→ **Data listing**
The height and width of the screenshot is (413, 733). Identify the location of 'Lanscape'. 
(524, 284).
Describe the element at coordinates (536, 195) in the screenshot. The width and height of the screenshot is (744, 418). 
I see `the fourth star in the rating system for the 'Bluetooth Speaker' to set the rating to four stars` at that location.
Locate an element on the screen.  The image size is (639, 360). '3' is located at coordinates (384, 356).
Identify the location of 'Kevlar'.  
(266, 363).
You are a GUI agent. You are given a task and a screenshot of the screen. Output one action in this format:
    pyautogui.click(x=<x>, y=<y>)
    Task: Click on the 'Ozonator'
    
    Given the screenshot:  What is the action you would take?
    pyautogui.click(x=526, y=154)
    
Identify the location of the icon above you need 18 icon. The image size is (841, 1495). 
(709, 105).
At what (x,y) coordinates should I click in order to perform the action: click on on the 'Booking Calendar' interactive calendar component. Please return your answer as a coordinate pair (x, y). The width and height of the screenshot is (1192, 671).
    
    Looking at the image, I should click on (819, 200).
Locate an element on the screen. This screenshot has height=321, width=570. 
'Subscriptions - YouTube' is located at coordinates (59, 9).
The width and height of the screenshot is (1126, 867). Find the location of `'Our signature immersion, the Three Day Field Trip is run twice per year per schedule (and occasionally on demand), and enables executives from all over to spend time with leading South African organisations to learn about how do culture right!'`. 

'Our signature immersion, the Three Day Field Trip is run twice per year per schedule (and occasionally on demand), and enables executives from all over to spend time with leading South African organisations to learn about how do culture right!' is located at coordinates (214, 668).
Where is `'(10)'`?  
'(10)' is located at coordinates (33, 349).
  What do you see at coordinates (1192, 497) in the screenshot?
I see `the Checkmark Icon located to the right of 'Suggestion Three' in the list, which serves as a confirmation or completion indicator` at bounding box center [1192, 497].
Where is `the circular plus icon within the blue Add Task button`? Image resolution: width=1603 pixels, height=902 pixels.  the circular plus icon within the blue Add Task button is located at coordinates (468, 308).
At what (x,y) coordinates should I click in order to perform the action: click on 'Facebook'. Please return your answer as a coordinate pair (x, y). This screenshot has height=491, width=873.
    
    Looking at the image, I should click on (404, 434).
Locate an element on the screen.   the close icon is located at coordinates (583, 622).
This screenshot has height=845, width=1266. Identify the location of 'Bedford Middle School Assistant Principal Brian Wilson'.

→ **Directions for this task**
Starting at the first line of the entries and stopping after the line that contains "at that location.", rewrite those lines as a numbered list without the blank lines.

→ **Task answer**
1. The height and width of the screenshot is (413, 733). Identify the location of 'Lanscape'. 
2. (524, 284).
3. Describe the element at coordinates (536, 195) in the screenshot. The width and height of the screenshot is (744, 418). 
4. I see `the fourth star in the rating system for the 'Bluetooth Speaker' to set the rating to four stars` at that location.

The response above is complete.